Par Pierre Lours, essayiste et romancier, auteur de La Révolte des silencieux ♦ Pierre Lours dissèque le scénario et le tournage de la remarquable séquence manipulation que représente la Convention Citoyenne pour le Climat.
Les Soviets ne sont pas morts, Macron les adore !
Au temps béni de la CCCP, l’Union des Républiques Socialistes Soviétiques, au temps chéri des Soviets, il y avait « le centralisme démocratique », tactique Léniniste pour faire sortir du bois les opposants mencheviks qui croyaient avoir carte blanche pour s’exprimer mais qui ont vite ressenti dans leur tête comme dans leur chair que toute opposition à la ligne du Parti était considérée comme une attitude antirévolutionnaire contraire au bonheur du peuple.
Le camarade Mao, lors de sa révolution culturelle, avait lui aussi compris tout l’intérêt d’appâter les camarades en mal d’expression et de liberté et de les crocheter bien profond à l’hameçon sanglant pourvoyeur des camps de rééducation des Gardes rouges.

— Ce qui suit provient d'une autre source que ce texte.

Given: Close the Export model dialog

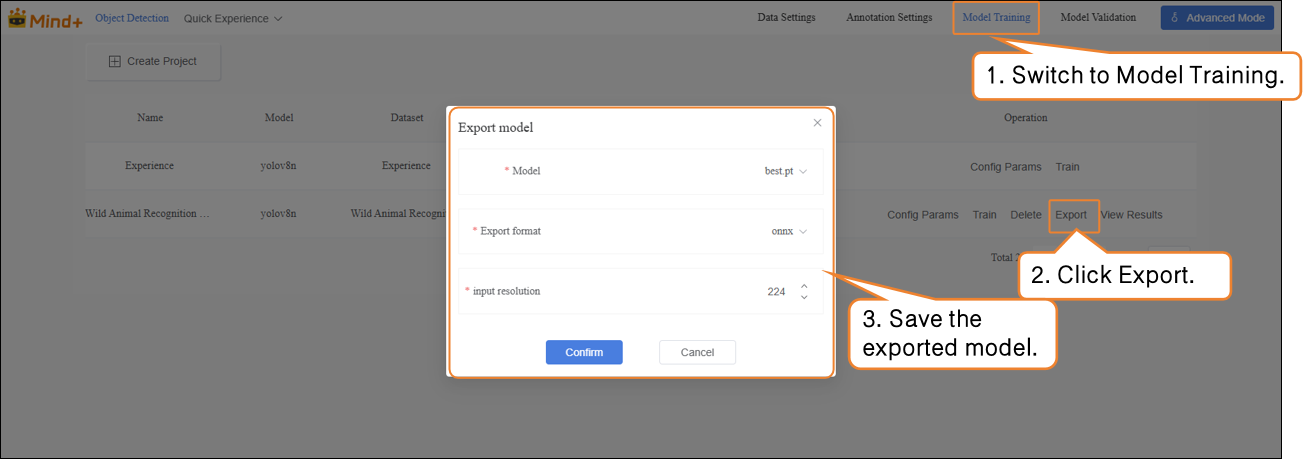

En fait, rien de nouveau sous le soleil depuis que les gouvernants se méfient des gouvernés, si ce n’est qu’à partir du XX ème siècle les tyrans disposent de moyens immensément plus considérables au service du contrôle des populations.
Et ce n’est pas le Prince qui nous gouverne qui s’est intéressé à Machiavel le temps d’une maîtrise (on aimerait d’ailleurs au nom de la transparence avoir accès à cette prose universitaire certainement éclairante qui nous permettrait d’être édifié par le petit génie que le monde nous envie), ce n’est pas notre Président qui est en reste question manipulation !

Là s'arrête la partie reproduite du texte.